What to work on: Quote verbatim from the passage below on ARK Invest's technology report, from "A few days ago" up to and including "of the decade.".

Extract provided:
A few days ago investment company ARK Invest published a pretty hefty tome offering investors its regular assessment of the future technologies that deliver the greatest potential. Entitled “Big Ideas” and covering no less than 153 pages, the report shines a light on a raft of mega-trends, from the electric car through molecular cancer diagnostics all the way to AI and bitcoin. In all, the experts analyse 14 disruptive technologies whose value could appreciate by 40% a year until 2030. According to ARK, this will in turn have an enormous influence on the capital markets. The fund boutique anticipates that these markets will account for the greater part of global stock market capitalisation by the end of the decade.

[Dataset entries]
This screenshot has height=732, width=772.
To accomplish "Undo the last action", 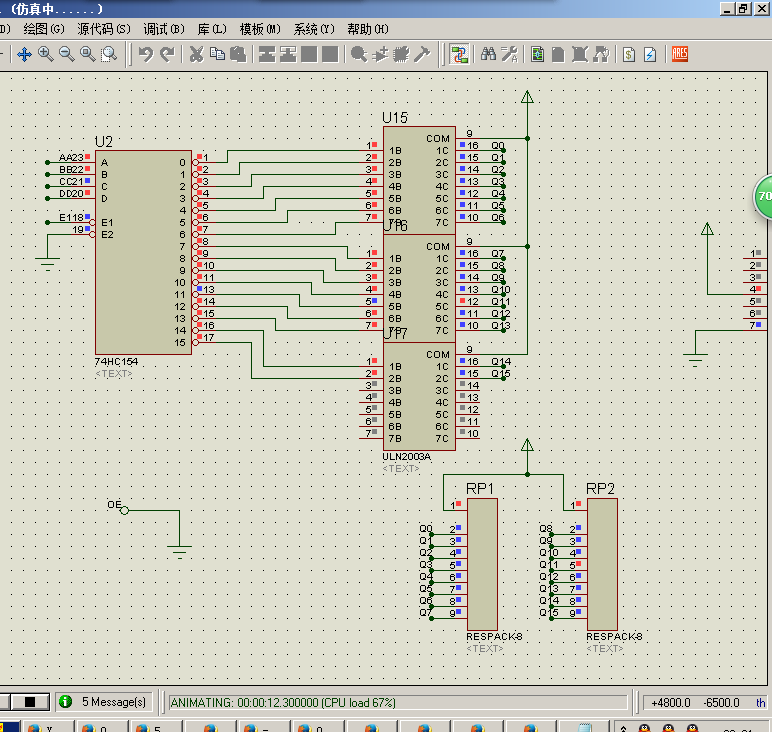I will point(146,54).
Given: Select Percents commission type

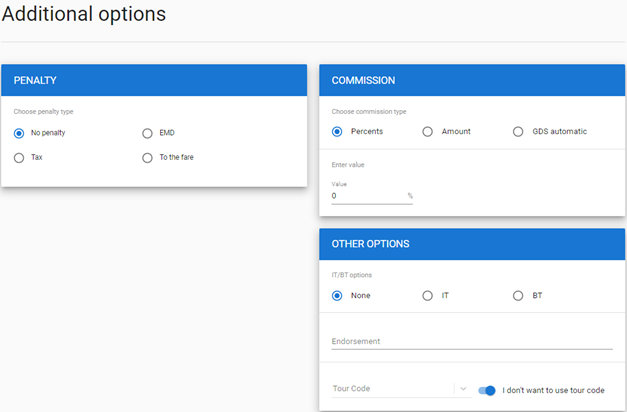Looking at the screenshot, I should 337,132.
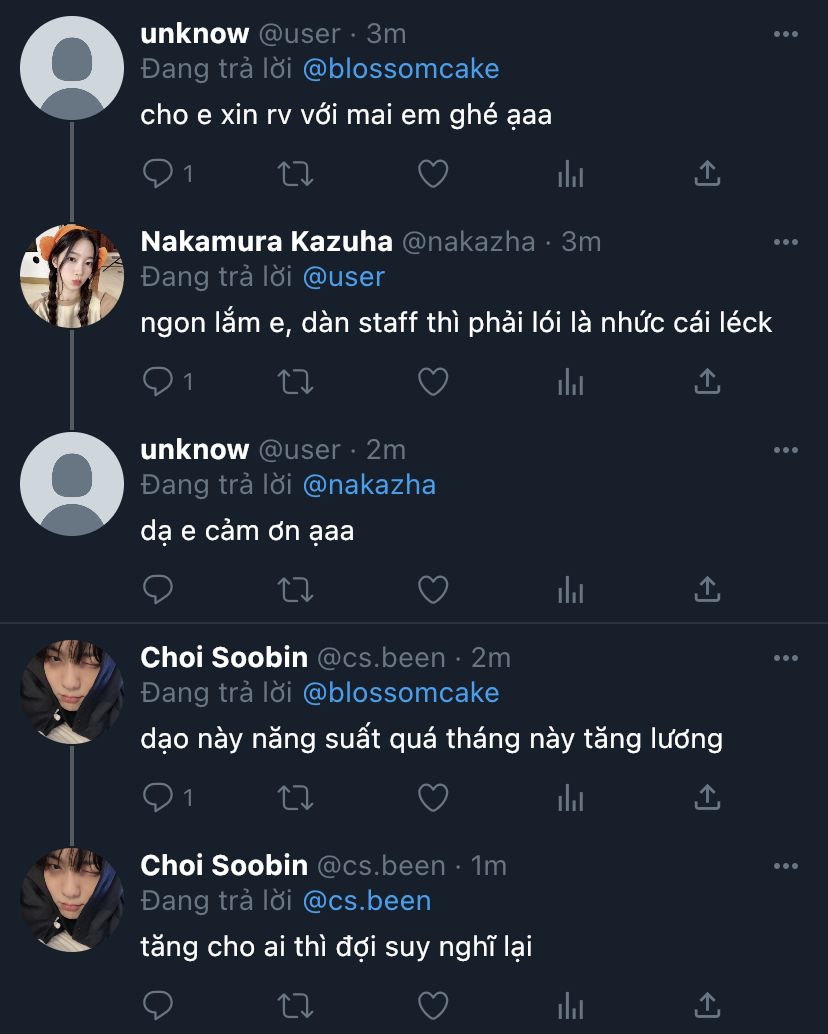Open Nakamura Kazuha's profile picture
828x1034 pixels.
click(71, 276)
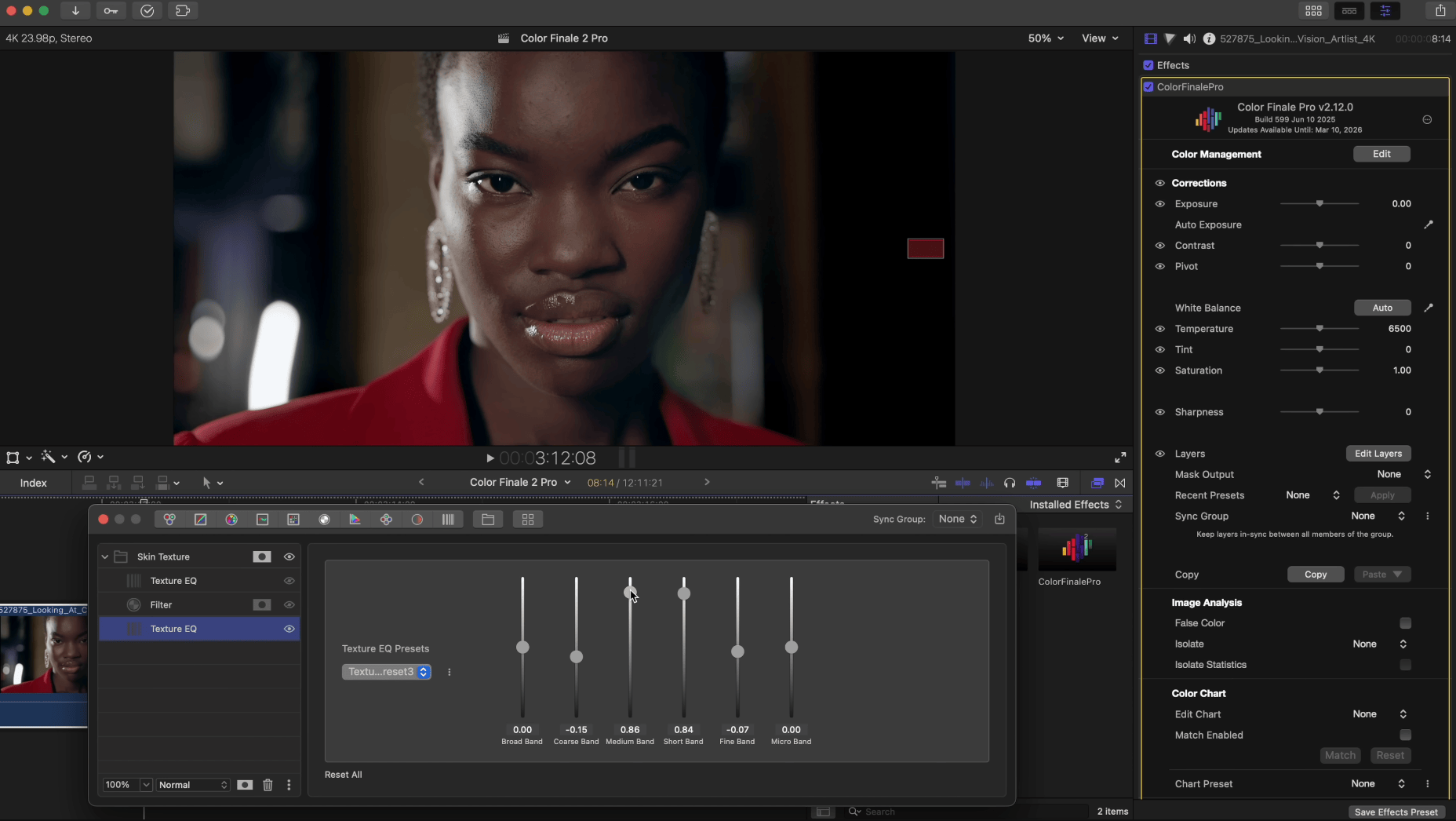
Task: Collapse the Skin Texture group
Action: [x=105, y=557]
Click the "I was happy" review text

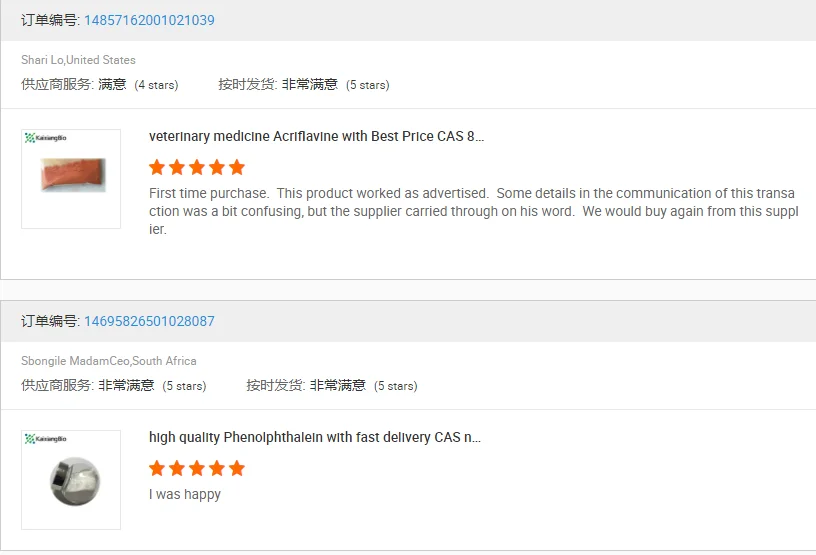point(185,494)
* * *
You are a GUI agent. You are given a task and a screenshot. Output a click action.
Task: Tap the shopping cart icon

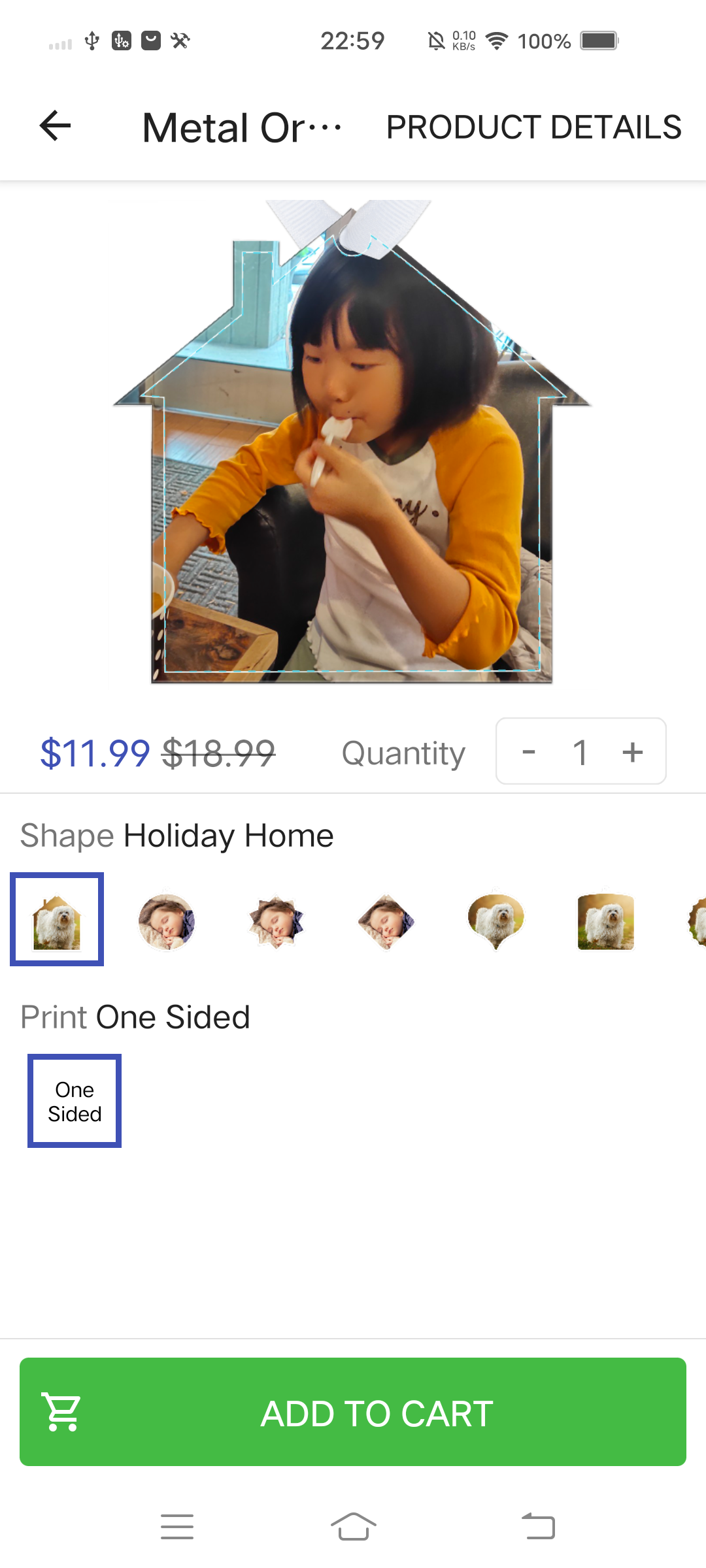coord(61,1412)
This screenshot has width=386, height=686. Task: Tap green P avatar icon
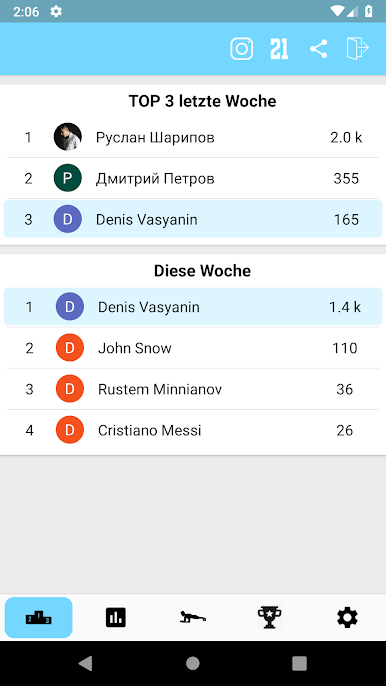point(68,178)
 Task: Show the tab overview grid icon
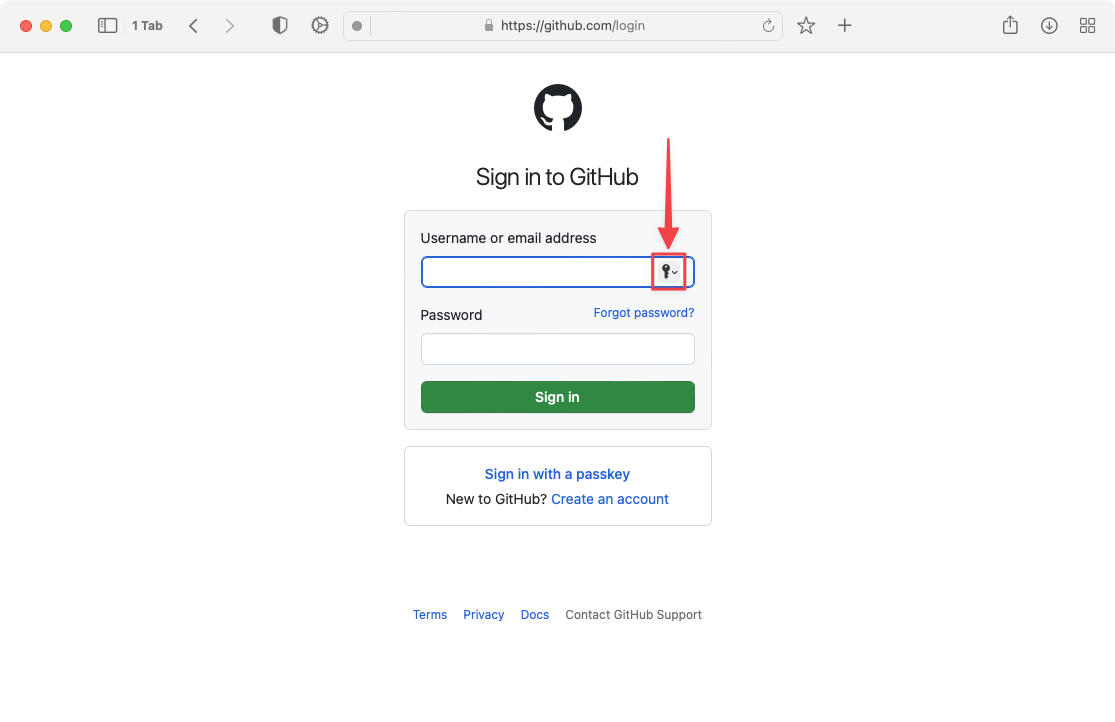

The completed task:
A few days ago investment company ARK Invest published a pretty hefty tome offering investors its regular assessment of the future technologies that deliver the greatest potential. Entitled “Big Ideas” and covering no less than 153 pages, the report shines a light on a raft of mega-trends, from the electric car through molecular cancer diagnostics all the way to AI and bitcoin. In all, the experts analyse 14 disruptive technologies whose value could appreciate by 40% a year until 2030. According to ARK, this will in turn have an enormous influence on the capital markets. The fund boutique anticipates that these markets will account for the greater part of global stock market capitalisation by the end of the decade.